Starting with the line that contains "Task: Advance the", reproduce each line through the end of the entries exactly as written.
=======
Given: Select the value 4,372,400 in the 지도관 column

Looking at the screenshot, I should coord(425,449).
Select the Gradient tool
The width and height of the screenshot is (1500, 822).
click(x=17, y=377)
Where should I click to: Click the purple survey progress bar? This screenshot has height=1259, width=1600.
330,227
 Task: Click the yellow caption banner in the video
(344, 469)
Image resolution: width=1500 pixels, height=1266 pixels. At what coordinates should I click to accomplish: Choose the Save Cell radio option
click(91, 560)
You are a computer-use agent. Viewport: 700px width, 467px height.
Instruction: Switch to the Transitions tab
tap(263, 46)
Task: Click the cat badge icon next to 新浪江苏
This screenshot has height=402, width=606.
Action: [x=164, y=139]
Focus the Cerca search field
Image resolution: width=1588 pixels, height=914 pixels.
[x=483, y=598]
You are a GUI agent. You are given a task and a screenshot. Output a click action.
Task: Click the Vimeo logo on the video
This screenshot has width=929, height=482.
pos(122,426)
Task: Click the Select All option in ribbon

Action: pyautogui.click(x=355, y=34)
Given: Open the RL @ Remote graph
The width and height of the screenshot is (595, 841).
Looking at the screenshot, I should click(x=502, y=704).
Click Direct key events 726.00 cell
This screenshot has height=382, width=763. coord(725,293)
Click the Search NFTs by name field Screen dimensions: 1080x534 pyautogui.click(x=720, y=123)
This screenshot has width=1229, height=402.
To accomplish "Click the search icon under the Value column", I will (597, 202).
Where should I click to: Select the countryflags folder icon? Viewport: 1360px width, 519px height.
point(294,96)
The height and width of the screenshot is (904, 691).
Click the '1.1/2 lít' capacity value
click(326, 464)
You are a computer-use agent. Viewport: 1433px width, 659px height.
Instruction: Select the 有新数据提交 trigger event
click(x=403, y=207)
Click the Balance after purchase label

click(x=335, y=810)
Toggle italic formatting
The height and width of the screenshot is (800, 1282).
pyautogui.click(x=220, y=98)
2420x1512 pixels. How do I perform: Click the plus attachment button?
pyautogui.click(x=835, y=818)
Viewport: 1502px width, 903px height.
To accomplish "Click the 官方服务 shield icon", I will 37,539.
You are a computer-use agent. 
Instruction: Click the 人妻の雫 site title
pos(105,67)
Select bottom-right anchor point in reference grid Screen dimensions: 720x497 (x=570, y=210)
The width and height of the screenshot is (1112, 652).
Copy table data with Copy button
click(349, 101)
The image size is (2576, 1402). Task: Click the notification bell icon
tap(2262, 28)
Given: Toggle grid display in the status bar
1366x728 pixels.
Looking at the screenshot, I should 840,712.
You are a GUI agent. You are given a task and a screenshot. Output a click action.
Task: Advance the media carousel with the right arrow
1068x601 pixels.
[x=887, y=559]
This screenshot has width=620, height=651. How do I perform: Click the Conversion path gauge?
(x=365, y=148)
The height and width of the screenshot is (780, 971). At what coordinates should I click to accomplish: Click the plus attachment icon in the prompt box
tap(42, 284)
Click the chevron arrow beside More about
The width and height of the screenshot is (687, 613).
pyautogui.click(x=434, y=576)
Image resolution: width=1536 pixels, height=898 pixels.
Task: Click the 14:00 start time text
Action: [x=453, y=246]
=======
▶ WORKED SOLUTION:
Task: Advance the media carousel with the right arrow
1068x601 pixels.
[x=887, y=559]
This screenshot has width=620, height=651. How do I perform: Click the Conversion path gauge?
(x=365, y=148)
The height and width of the screenshot is (780, 971). At what coordinates should I click to accomplish: Click the plus attachment icon in the prompt box
tap(42, 284)
Click the chevron arrow beside More about
The width and height of the screenshot is (687, 613).
pyautogui.click(x=434, y=576)
Image resolution: width=1536 pixels, height=898 pixels.
Task: Click the 14:00 start time text
Action: [x=453, y=246]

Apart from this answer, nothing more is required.